Assignment:
Everything from the line holding "You are a computer-use agent." through the end of the records should be printed exactly, apart from the pictures.

┌────────

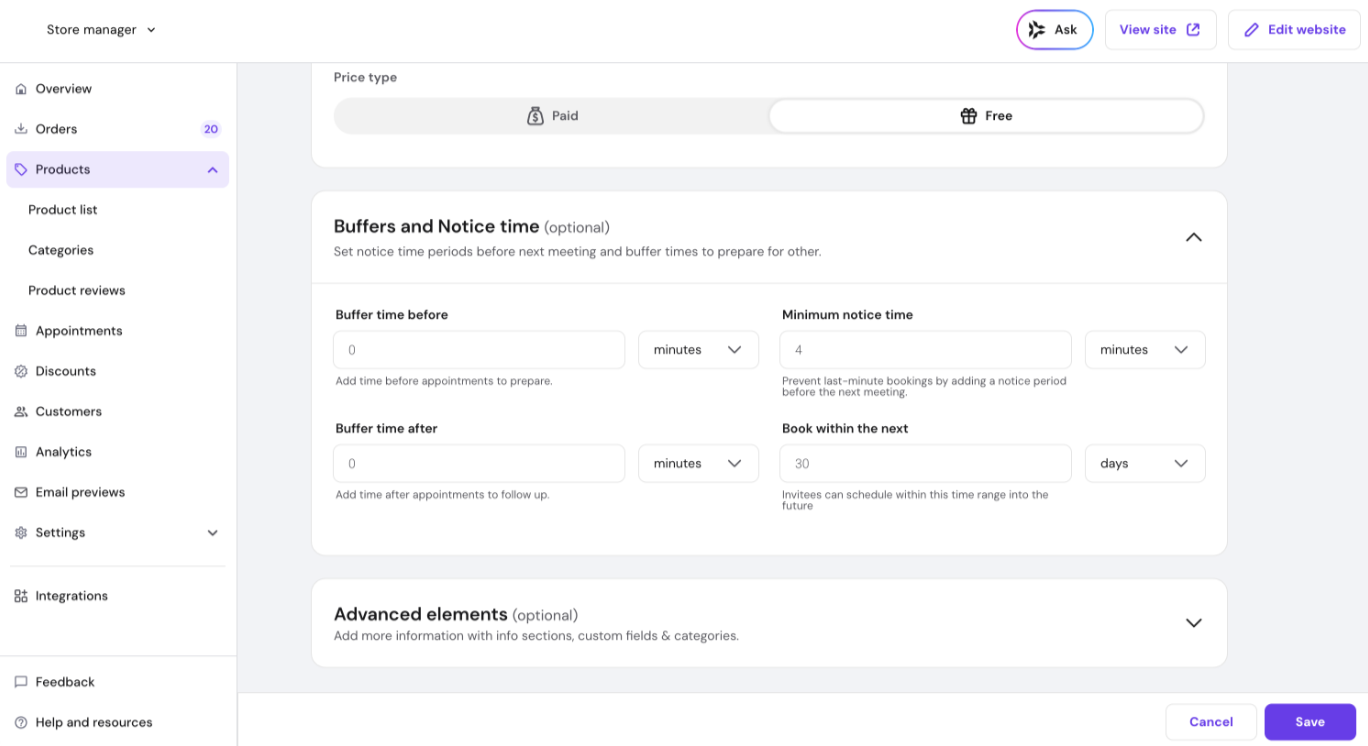
Task: Go to Product reviews page
Action: [77, 291]
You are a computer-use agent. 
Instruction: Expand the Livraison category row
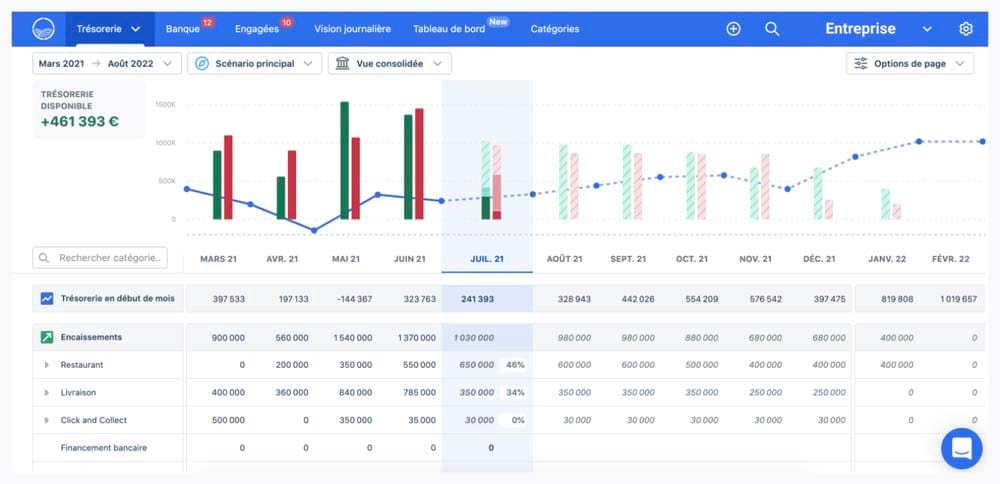tap(46, 393)
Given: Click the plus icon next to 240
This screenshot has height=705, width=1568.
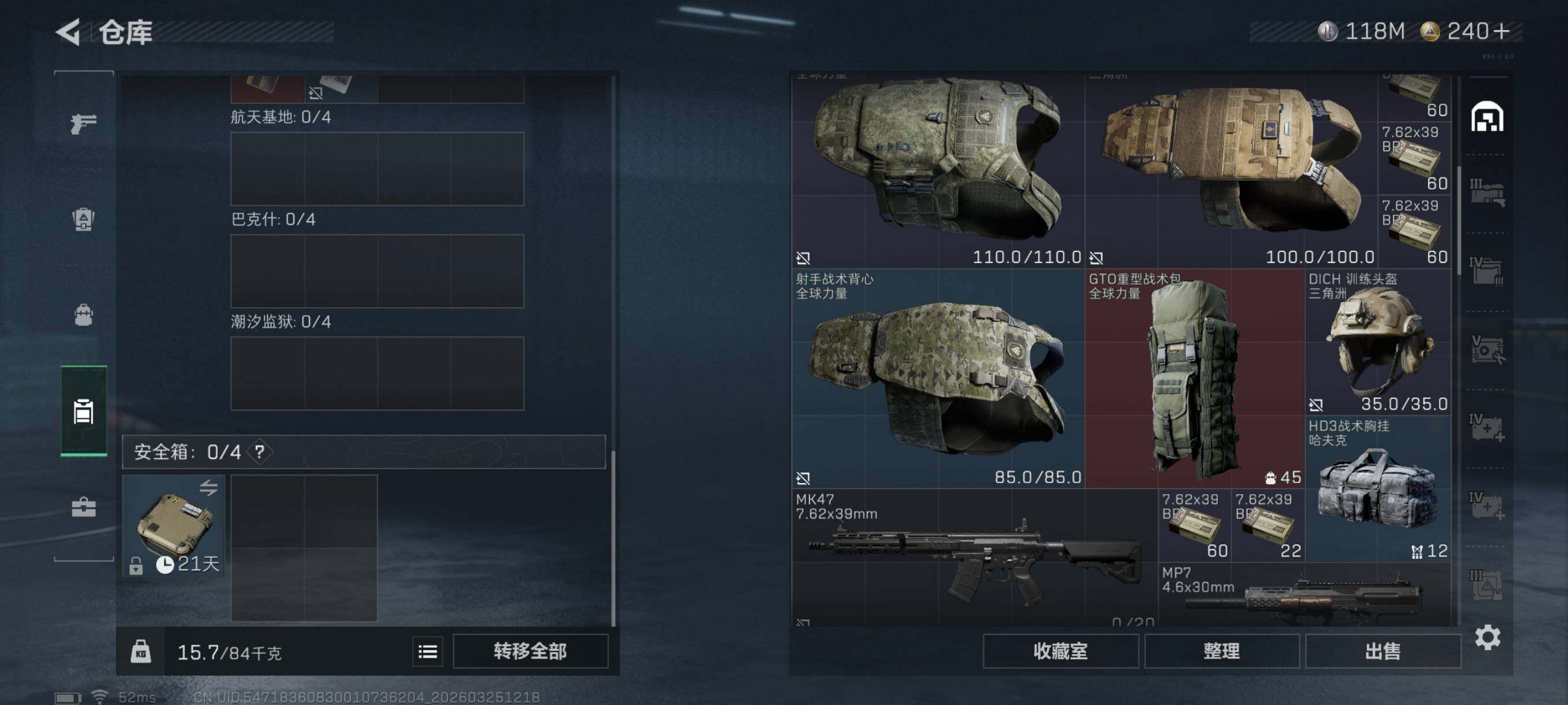Looking at the screenshot, I should point(1501,31).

└────────

Solution for this task:
You are a computer-use agent. 
Instruction: Expand the Livraison category row
tap(46, 393)
Given: Click the plus icon next to 240
This screenshot has height=705, width=1568.
Looking at the screenshot, I should point(1501,31).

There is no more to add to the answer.